An arbitrary optical waveform can be synthesized by complex-frequency waves as well as by realfrequency harmonic waves. While single complex-frequency wave with exponentially rising waveform can be perfectly absorbed in lossless structures. Here, we propose that arbitrary waveforms can be captured without any absorption through the synthesis of complex frequencies in a lossless system. The scattering matrix zeros of the system correspond to a set of complex frequencies with exponentially rising waveforms, each of which can be virtually and perfectly absorbed. Thus, an arbitrary waveform, decomposed into these complex frequencies automatically, can be captured without any absorption. Then, in a well-designed coupled cavity system, various waveforms such as exponentially decaying, Gaussian, rectangular, and triangular profiles, are captured with high efficiency.

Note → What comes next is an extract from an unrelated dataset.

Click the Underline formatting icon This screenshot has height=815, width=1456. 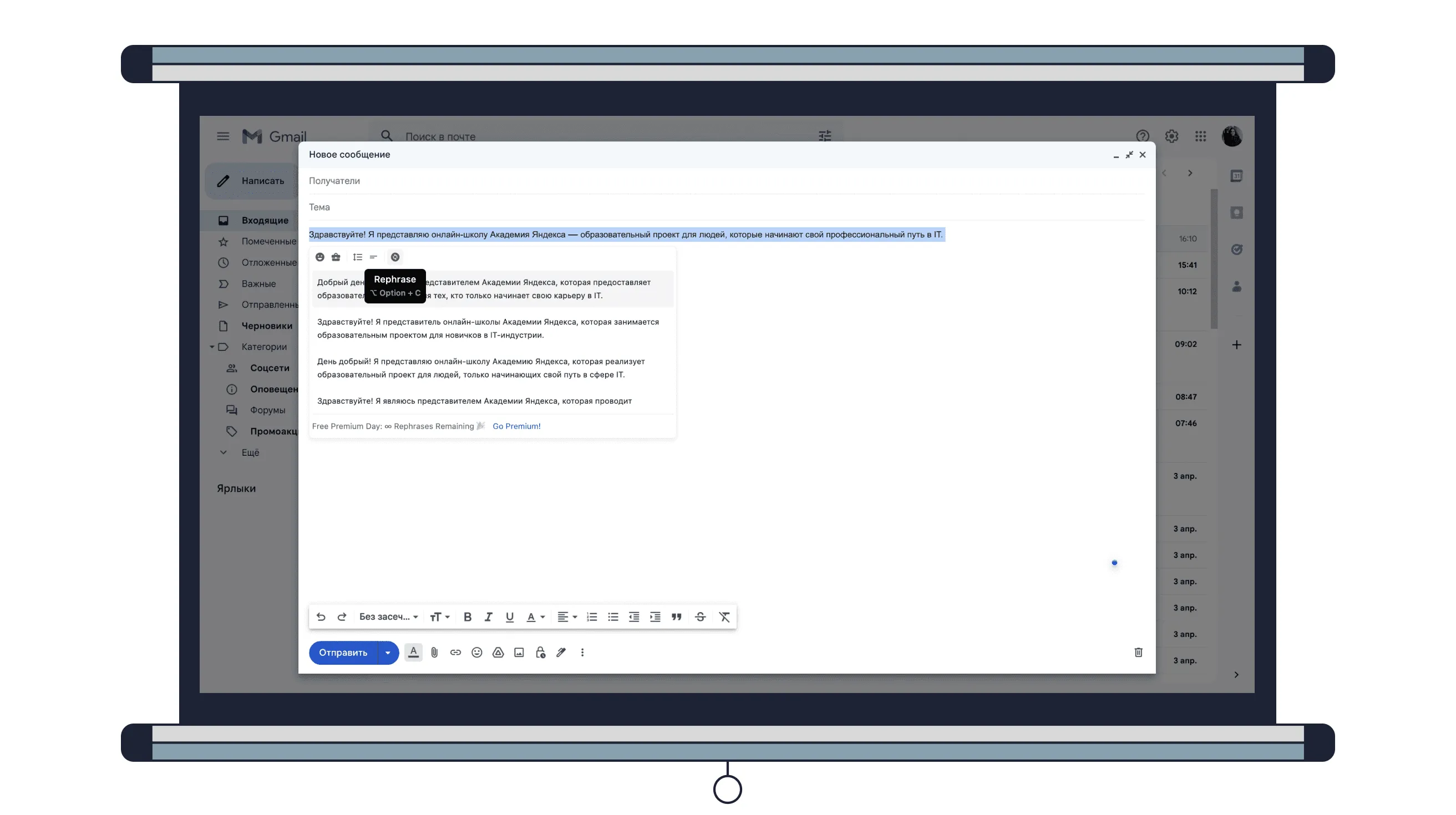pos(510,617)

The proposed mechanism has potential applications in enhancing light-matter interactions, optical energy storage, and photonic quantum memory.

Figures (4)

• Figure 1: CAW through synthesis of complex frequencies. (a) Schematic of CAW by a lossless system whose scattering matrix zeros correspond to a series of complex frequencies. An arbitrary waveform can be synthesized from a series of (b) harmonic real-frequency waves and (c) exponentially rising complex-frequency waves. (d) Eigenvalues of scattering matrix with multiple zeros and poles.

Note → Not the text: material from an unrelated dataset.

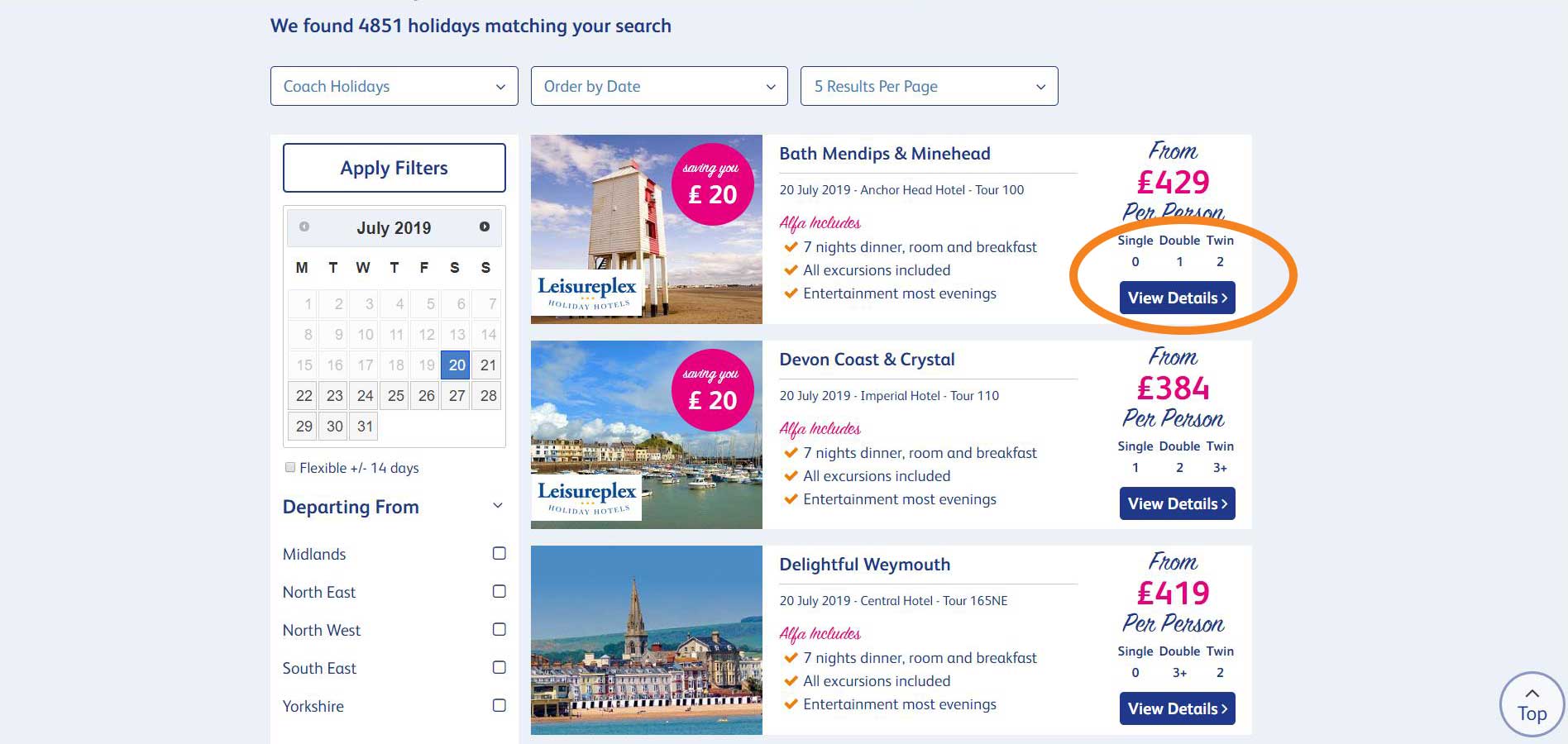Image resolution: width=1568 pixels, height=744 pixels.
Task: Collapse the Departing From section chevron
Action: (x=498, y=506)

• Figure 2: (a) Schematic of a lossless system with $N$ modes and $M$ channels. (b) The distribution of scattering matrix zeros $\omega_n + i \gamma_{n}$ on the complex plane. The orange region represents the spectral distribution of arbitrary waveform with the width $\Gamma_0$.
• Figure 3: Demonstration of CAW. (a) Schematic of the periodic cavity chain with uniform coupling strength $J$ between adjacent cavities. (b) Distribution of the scattering matrix zeros for the cavity number $N=10, 30, 50$ and $70$. (c) The capture efficiency as a function of $N$ for five input waveforms. (d) Captured energy versus time for five input waveforms with $N=30$. Energy is stored by turning off the coupling between the waveguide and cavities at the moment of maximum efficiency (solid curves); otherwise, it is re-emitted into the waveguide (dashed curves). Here $\kappa_{N}=2J$, $J=0.2\Gamma_{0}N$.
• Figure 4: Capture of ED waveform. (a) Schematic of non-uniform cavity chain. (b) The coupling strength $J_{n,n+1}$ between adjacent cavities with $\kappa_{N}=20\Gamma_{0}$. (c) The distribution of scattering matrix zeros for a uniform chain (blue circles) and a non-uniform chain (red squares). (d) Capturing process of an ED waveform in a uniform chain (blue curves) and non-uniform chain (red curves).